::: Data listing :::

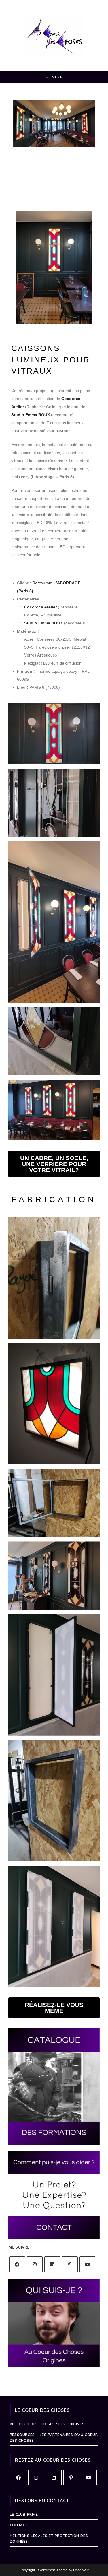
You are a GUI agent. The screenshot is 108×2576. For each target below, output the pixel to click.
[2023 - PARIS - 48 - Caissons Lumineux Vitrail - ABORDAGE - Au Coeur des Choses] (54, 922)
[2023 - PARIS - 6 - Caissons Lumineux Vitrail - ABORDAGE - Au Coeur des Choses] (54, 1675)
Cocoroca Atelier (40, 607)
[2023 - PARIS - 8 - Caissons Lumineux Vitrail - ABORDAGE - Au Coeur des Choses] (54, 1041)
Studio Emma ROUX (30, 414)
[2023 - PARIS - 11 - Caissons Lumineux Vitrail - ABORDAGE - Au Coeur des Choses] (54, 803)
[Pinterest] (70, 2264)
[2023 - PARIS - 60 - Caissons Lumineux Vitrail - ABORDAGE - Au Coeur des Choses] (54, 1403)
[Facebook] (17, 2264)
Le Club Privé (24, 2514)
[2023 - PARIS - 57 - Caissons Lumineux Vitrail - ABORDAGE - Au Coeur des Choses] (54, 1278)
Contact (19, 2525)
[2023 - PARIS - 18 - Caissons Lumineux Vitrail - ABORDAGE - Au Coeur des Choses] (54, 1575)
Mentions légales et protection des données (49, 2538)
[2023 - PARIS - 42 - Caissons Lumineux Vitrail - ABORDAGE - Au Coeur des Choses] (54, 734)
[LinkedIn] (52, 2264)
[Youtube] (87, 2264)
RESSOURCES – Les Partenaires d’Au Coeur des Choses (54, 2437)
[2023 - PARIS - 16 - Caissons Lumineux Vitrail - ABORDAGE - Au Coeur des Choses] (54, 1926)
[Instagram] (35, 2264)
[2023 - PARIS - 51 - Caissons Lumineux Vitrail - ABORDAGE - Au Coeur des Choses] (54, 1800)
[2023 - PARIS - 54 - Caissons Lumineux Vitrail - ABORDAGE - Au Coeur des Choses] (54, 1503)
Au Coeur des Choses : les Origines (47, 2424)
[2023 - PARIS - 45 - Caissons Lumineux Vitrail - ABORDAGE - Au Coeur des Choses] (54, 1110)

:::

*Task directions*
Without including the pictures, reproduce all entries exactly.

*Answer space*
You are a GUI agent. The screenshot is 108×2576. For each target below, output the pixel to click.
[2023 - PARIS - 48 - Caissons Lumineux Vitrail - ABORDAGE - Au Coeur des Choses] (54, 922)
[2023 - PARIS - 6 - Caissons Lumineux Vitrail - ABORDAGE - Au Coeur des Choses] (54, 1675)
Cocoroca Atelier (40, 607)
[2023 - PARIS - 8 - Caissons Lumineux Vitrail - ABORDAGE - Au Coeur des Choses] (54, 1041)
Studio Emma ROUX (30, 414)
[2023 - PARIS - 11 - Caissons Lumineux Vitrail - ABORDAGE - Au Coeur des Choses] (54, 803)
[Pinterest] (70, 2264)
[2023 - PARIS - 60 - Caissons Lumineux Vitrail - ABORDAGE - Au Coeur des Choses] (54, 1403)
[Facebook] (17, 2264)
Le Club Privé (24, 2514)
[2023 - PARIS - 57 - Caissons Lumineux Vitrail - ABORDAGE - Au Coeur des Choses] (54, 1278)
Contact (19, 2525)
[2023 - PARIS - 18 - Caissons Lumineux Vitrail - ABORDAGE - Au Coeur des Choses] (54, 1575)
Mentions légales et protection des données (49, 2538)
[2023 - PARIS - 42 - Caissons Lumineux Vitrail - ABORDAGE - Au Coeur des Choses] (54, 734)
[LinkedIn] (52, 2264)
[Youtube] (87, 2264)
RESSOURCES – Les Partenaires d’Au Coeur des Choses (54, 2437)
[2023 - PARIS - 16 - Caissons Lumineux Vitrail - ABORDAGE - Au Coeur des Choses] (54, 1926)
[Instagram] (35, 2264)
[2023 - PARIS - 51 - Caissons Lumineux Vitrail - ABORDAGE - Au Coeur des Choses] (54, 1800)
[2023 - PARIS - 54 - Caissons Lumineux Vitrail - ABORDAGE - Au Coeur des Choses] (54, 1503)
Au Coeur des Choses : les Origines (47, 2424)
[2023 - PARIS - 45 - Caissons Lumineux Vitrail - ABORDAGE - Au Coeur des Choses] (54, 1110)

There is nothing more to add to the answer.